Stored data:
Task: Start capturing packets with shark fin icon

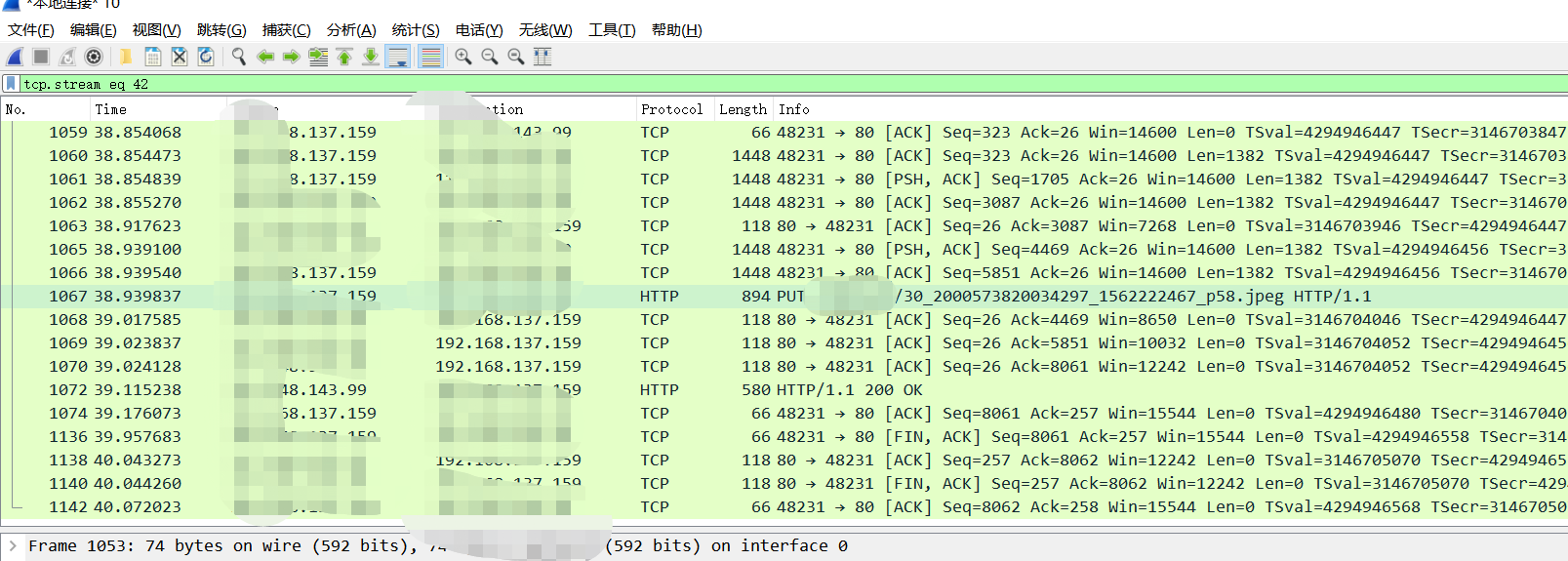Action: pyautogui.click(x=16, y=57)
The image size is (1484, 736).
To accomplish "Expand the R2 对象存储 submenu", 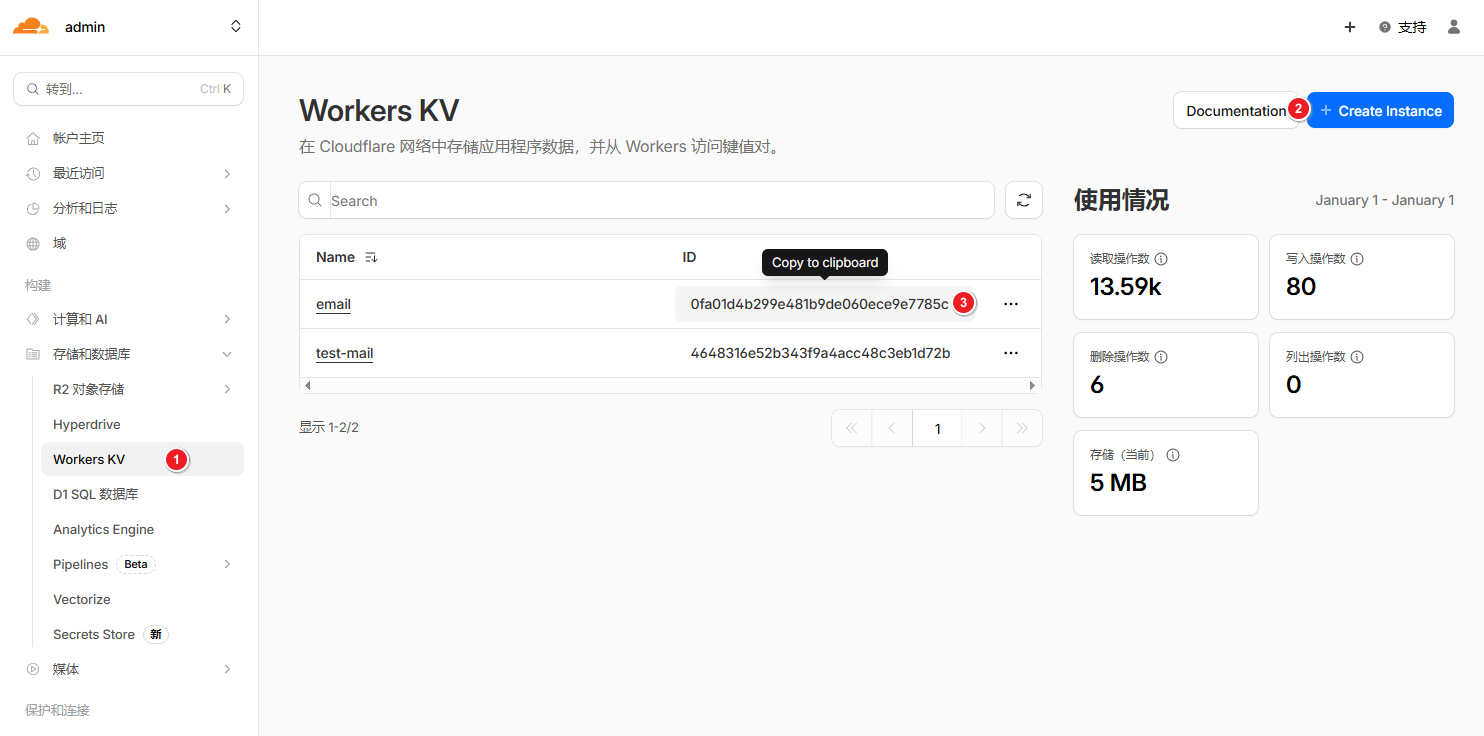I will (x=227, y=389).
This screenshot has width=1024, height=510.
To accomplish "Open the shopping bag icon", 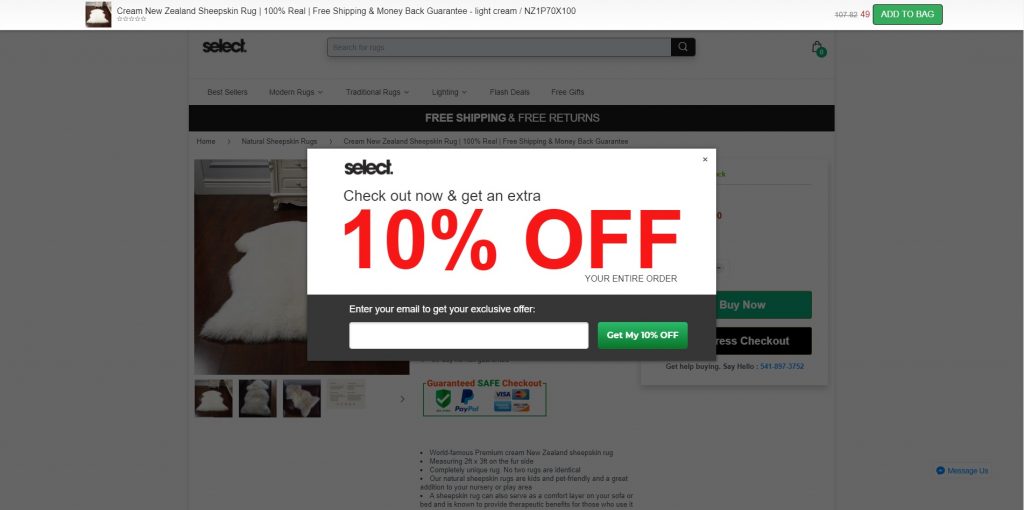I will tap(818, 48).
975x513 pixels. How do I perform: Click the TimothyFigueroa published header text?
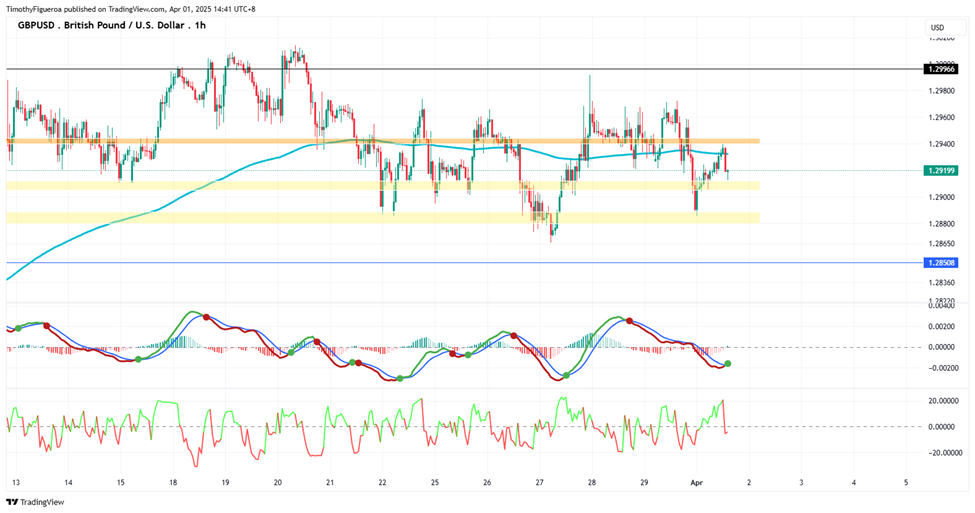click(x=131, y=9)
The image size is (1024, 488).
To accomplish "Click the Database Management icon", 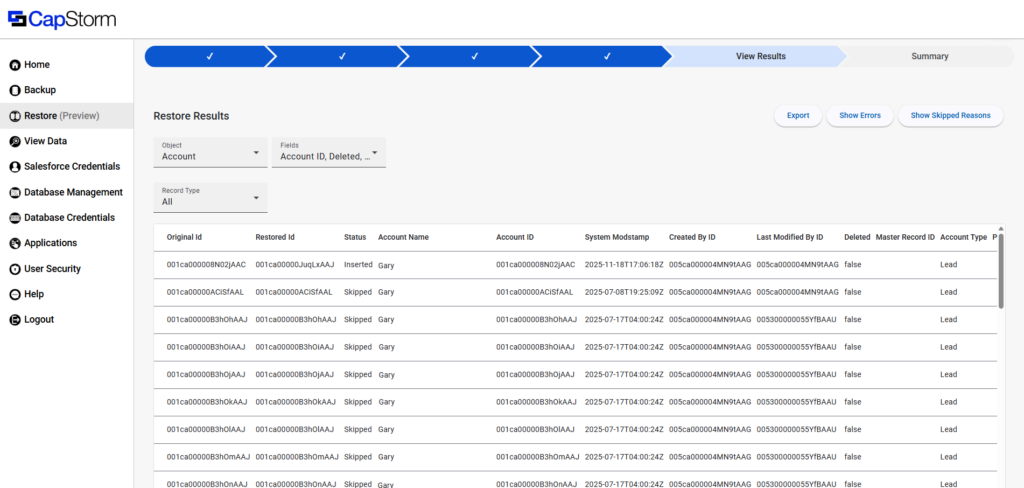I will point(15,192).
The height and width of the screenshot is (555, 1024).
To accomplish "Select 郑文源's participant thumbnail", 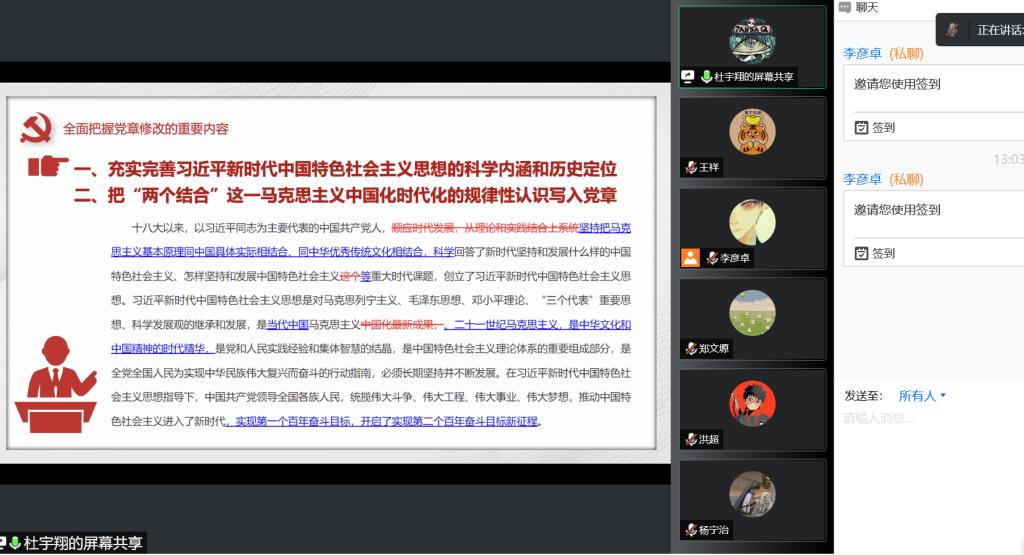I will 752,314.

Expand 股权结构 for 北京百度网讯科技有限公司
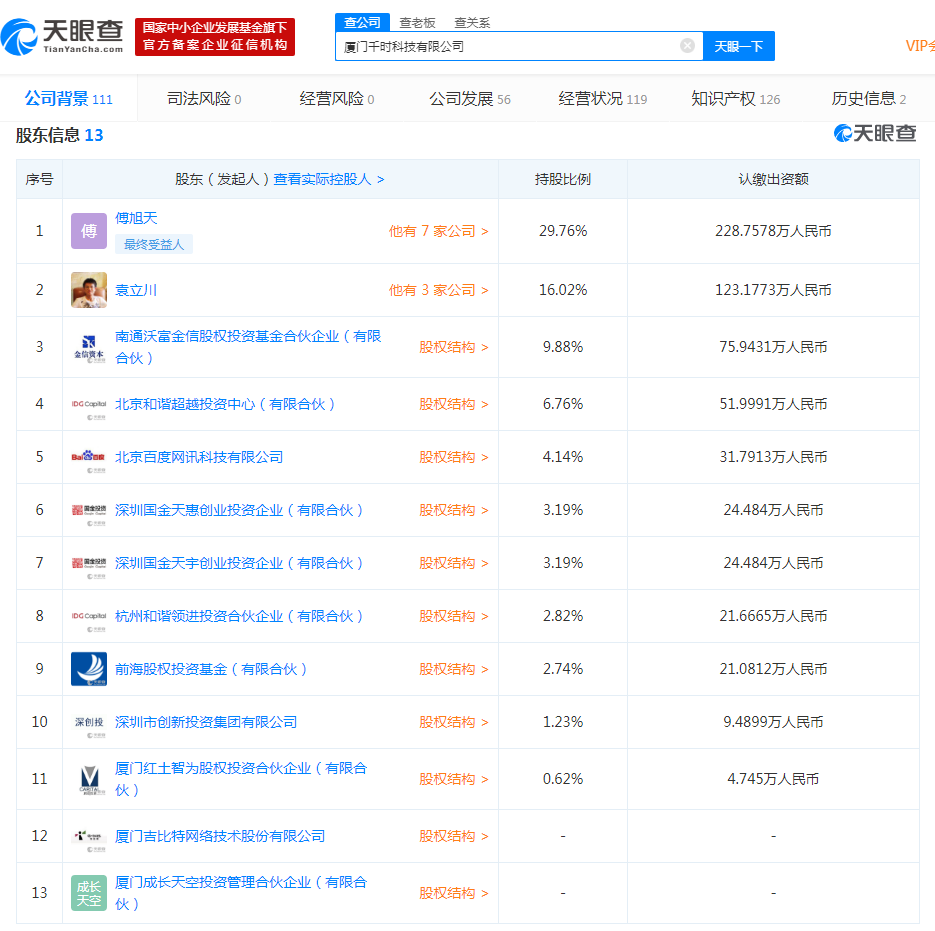point(453,457)
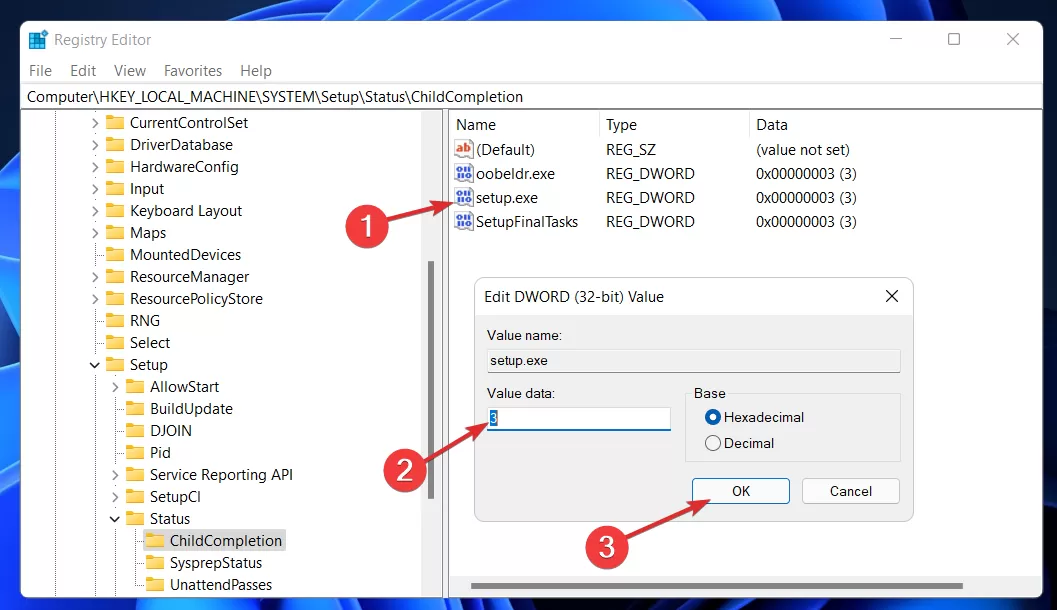Open the Edit menu
This screenshot has width=1057, height=610.
click(83, 71)

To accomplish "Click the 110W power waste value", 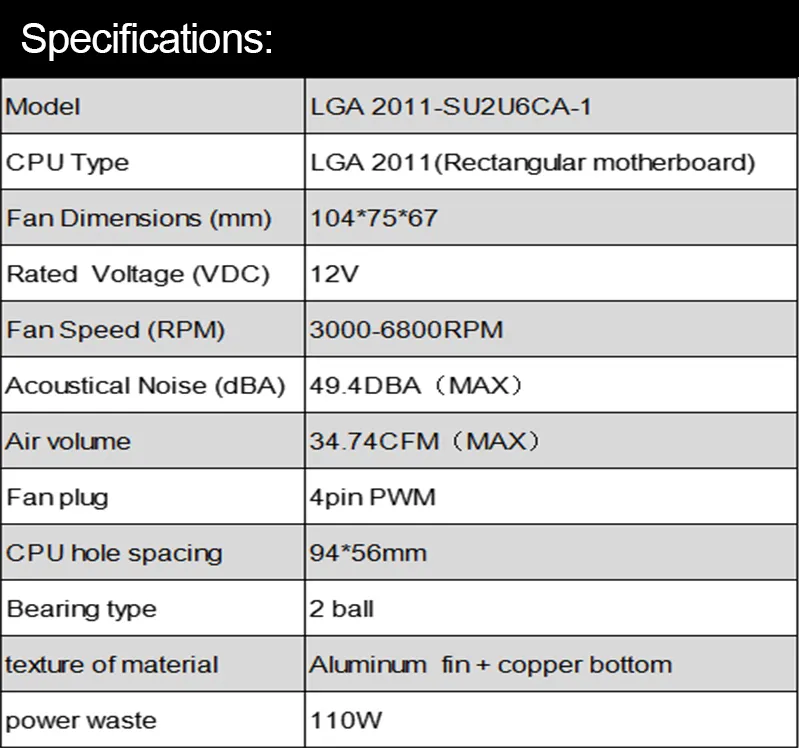I will 345,720.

- _Exercise directions_
Copy out each line of the entries that holds "image".

- _Written solution_
The image size is (1484, 736).
The image size is (1024, 488).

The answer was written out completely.